This method can be developed to study hemostasis in vitro under physiologically relevant flow conditions. The effect of inhibitors of the intrinsic, extrinsic and common pathways of coagulation alone or in combination with anti-platelets inhibitors including PAR4 and P2Y12 antagonists on hemostatic plug formation can readily be evaluated in this model.20,24 The sensitivity of this model to changes in platelet count and hematocrit remain to be validated.

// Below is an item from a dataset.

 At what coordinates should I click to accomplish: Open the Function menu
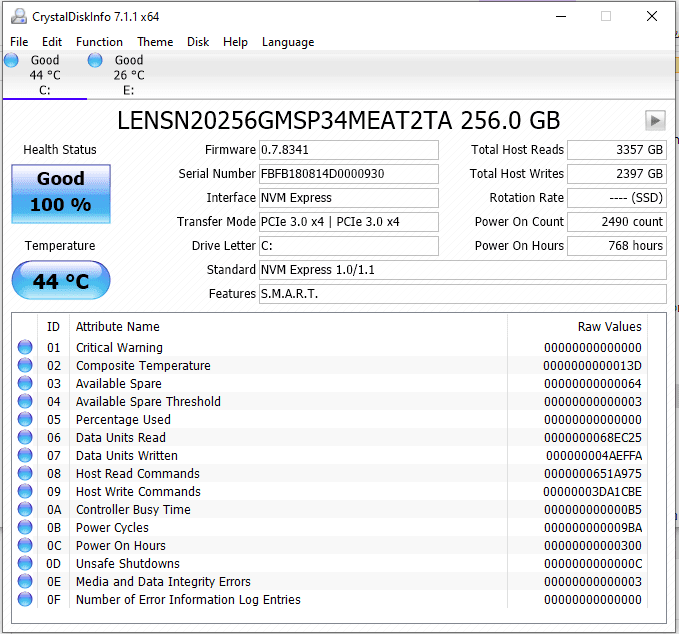point(99,42)
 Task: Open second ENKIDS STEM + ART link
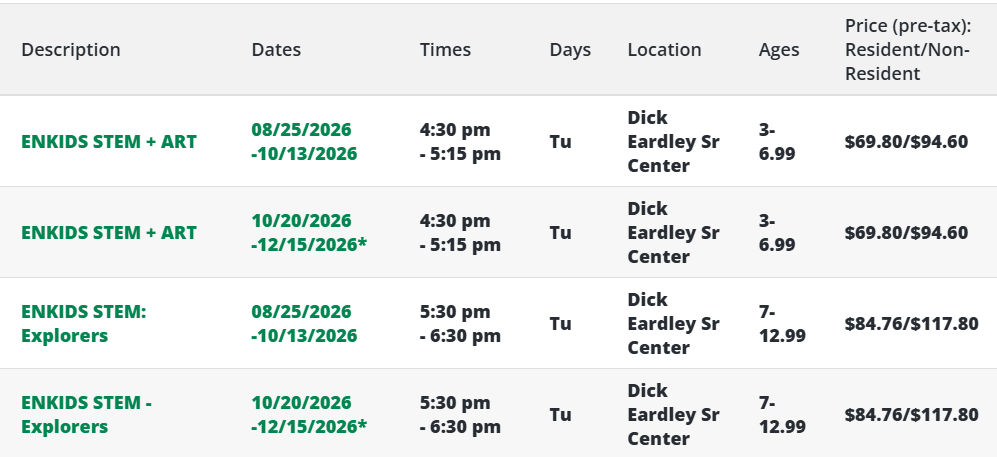(x=109, y=233)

Translation for Use in COVID-19

The primary cause of death in COVID-19 is progressive respiratory failure, which has been increasingly associated with the presence and frequency of microangiopathy thrombi in the pulmonary vessels of COVID-19 patients.10,18 For instance, reports have shown the rate of alveolar capillary microthrombi were nearly 9-fold higher in COVID-19 patients as compared to patients with influenza.1 In the intensive care unit, cumulative incidence rates nearing 50% have been reported for arterial and venous thrombosis in COVID-19 patients despite the widespread adoption of low molecular weight heparin (LMWH) as primary thromboprophylaxis.14,19 These observations highlight both the need for novel safe and effective antithrombotic strategies to combat thrombosis in COVID-19 patients, as well as our lack of understanding of the pathology of thrombosis in infectious diseases including COVID-19. Novel anticoagulant strategies such as inhibitors of the contact activation system (CAS) of coagulation and stimulators of the protein C pathway will likely see introduction into clinical trials in combination with heparin products.28 As LMWH is known to compromise hemostasis, combinations of novel anticoagulants with LMWH will require careful study to ensure no compounding effects on hemostasis. The development of in vitro or ex vivo models of hemostasis may be useful in predicting the potential for adverse major bleeding events for the use of novel anticoagulants as monotherapy or in combination with LMWH prior to evaluation in clinical trials. Herein we describe the development of a simple microfluidic-based assay to model hemostasis. We aim to use this model for evaluation and dose selection of CAS inhibitors for use in clinical trials to evaluate their safety and efficacy in mitigating thrombosis in COVID-19.